Rebobinemos antes de concluir. En Argentina, las tendencias descriptas más arriba responden a un giro de la opinión pública hacia posiciones más conservadoras en materia de inseguridad, tal como evidencian los frecuentes reclamos punitivistas, el rechazo al proyecto de reforma del Código Penal e incluso los porcentajes nada desdeñables de personas que justificaron los linchamientos (3). 

Las sociedades del miedo, como la que se está consolidando entre nosotros, implican un fortalecimiento de la cohesión defensiva de ciertos grupos sociales pre-constituidos y un debilitamiento de los lazos con otros colectivos, una degradación de la existencia comunitaria que renueva la clásica pregunta de Alain Touraine: “¿Podremos vivir juntos?”. Y sin embargo, todavía no está claro hasta qué punto, ni de qué modo exactamente, este nuevo contexto social está afectando la vida cotidiana. Si por un lado es cierto por ejemplo que en los últimos años se multiplicaron los countries y barrios cerrados, también es verdad que, al menos en la Capital Federal, el metro cuadrado de las casas no aumentó menos que el metro cuadrado de los departamentos, habitualmente considerados más seguros. Del mismo modo, la venta de armas para uso personal se incrementó ligeramente, pero la seguridad privada se mantiene en estándares todavía muy bajos: en Argentina hay 3,7 efectivos de seguridad privada por cada mil habitantes, contra 10 en Venezuela, 8 en Guatemala y 8,3 en Brasil, donde trabajan en el pujante negocio ¡1.600.000 personas! (4) Por último, los cinéfilos sabemos bien que todavía existen las funciones de trasnoche –ausentes, salvo en los shoppings, en la mayoría de los países de la región– y que los autos blindados, tan comunes en otros lugares, son aquí una rareza.

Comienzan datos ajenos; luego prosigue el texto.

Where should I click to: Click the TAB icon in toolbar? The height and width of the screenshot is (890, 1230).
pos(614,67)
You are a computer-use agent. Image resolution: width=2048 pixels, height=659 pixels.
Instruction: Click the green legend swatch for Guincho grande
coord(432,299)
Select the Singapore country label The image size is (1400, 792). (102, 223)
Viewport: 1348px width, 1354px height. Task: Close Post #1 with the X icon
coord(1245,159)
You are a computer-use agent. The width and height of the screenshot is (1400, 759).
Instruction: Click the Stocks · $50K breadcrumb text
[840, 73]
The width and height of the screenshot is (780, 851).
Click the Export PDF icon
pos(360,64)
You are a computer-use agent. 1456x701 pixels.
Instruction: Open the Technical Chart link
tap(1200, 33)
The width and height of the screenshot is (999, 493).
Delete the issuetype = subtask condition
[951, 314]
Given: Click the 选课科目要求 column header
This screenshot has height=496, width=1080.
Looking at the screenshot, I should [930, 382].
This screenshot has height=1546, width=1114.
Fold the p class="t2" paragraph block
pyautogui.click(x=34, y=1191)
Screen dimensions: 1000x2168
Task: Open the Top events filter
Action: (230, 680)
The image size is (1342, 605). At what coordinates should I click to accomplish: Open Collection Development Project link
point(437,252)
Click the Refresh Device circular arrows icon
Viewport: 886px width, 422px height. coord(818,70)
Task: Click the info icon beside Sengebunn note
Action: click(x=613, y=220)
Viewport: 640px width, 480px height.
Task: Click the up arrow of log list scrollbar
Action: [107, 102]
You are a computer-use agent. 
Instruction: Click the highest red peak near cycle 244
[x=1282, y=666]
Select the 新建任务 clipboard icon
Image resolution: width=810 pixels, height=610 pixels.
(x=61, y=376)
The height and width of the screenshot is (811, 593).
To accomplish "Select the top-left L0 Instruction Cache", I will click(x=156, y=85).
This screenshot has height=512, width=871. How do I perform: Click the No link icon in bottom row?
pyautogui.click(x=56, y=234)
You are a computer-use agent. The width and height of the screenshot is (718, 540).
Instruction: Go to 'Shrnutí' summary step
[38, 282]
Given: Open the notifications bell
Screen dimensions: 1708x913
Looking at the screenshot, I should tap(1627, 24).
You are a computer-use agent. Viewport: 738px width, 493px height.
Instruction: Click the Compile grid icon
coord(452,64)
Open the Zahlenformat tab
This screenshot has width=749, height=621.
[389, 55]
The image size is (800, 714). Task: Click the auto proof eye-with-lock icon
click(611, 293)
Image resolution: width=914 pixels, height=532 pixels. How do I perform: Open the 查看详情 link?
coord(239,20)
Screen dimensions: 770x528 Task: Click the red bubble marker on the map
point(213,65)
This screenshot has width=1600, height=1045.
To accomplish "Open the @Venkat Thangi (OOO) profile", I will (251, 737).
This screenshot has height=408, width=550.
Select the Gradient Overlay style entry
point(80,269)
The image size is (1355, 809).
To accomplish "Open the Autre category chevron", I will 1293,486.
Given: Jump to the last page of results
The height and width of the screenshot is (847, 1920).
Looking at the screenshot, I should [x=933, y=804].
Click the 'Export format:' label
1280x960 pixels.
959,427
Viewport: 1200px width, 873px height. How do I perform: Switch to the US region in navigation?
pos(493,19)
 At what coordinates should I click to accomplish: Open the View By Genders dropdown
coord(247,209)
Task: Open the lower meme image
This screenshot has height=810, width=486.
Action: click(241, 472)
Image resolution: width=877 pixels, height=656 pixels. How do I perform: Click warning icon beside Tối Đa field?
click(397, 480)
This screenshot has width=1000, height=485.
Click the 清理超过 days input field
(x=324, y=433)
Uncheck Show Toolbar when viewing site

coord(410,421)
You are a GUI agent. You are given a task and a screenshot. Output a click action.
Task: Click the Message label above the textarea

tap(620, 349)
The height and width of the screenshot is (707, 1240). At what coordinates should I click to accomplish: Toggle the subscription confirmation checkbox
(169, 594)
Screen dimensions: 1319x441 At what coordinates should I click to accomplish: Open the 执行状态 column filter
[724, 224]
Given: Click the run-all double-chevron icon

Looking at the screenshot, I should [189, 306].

Con esto no pretendo minimizar el problema sino simplemente señalar que hasta ahora no alcanza a alterar completamente el día a día de la clase media urbana (el miedo no ha afectado la inclinación peachista de las parejas jóvenes ni la legendaria vida nocturna que dicen que aún late en Buenos Aires), aunque probablemente sí esté modificando la cotidianidad de los sectores populares. Como suele suceder, el problema, aunque de evidente impacto policlasista, afecta primero, y más duramente, a los menos favorecidos. En cuanto a la política, tampoco está tan claro hasta qué punto la inseguridad determina los resultados electorales: probablemente incida más en las elecciones provinciales que en las nacionales, aunque últimamente también parece impactar en las municipales, a pesar de que los intendentes no tienen responsabilidad directa en el tema. Como sea, el fracaso de los candidatos de agenda única al estilo Blumberg o De Narváez demuestra que el problema, por más importante que sea, no es suficiente para ganar una elección. 

1.Rut Diamint, “La historia sin fin: el control civil de los militares en Argentina”, Nueva Sociedad, Nº 203, enero-febrero de 2008.

2.Jorge Zaverucha, “La militarización de la seguridad pública en Brasil”, Nueva Sociedad, Nº 203, enero-febrero de 2008.

3. Nada menos que el 28 por ciento según la encuesta publicada el 4 de abril de 2014 en Infonews.

4. José Gabriel Paz, “El fenómeno actual de la Seguridad Privada en América Latina y su impacto sobre la Seguridad Pública”, Retos y Perspectivas de la Seguridad Pública, Universidad de Guadalajara.